EXERCISE MATERIAL
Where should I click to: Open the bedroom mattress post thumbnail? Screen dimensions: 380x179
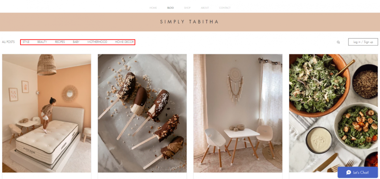47,113
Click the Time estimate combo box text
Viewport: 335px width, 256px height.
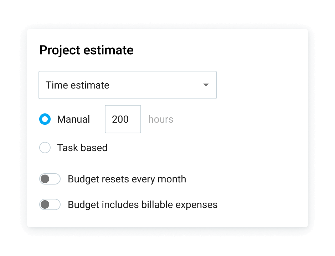(x=77, y=85)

OBJECTIVE
Put the entries above into a two-column CSV with the headers text and answer. Include one row per entry, wrap each field in quotes, and replace any line breaks with spaces; omit the pictures.

TASK RESPONSE
text,answer
"Where should I click to: Open the bedroom mattress post thumbnail? Screen dimensions: 380x179","47,113"
"Click the Time estimate combo box text Viewport: 335px width, 256px height.","(x=77, y=85)"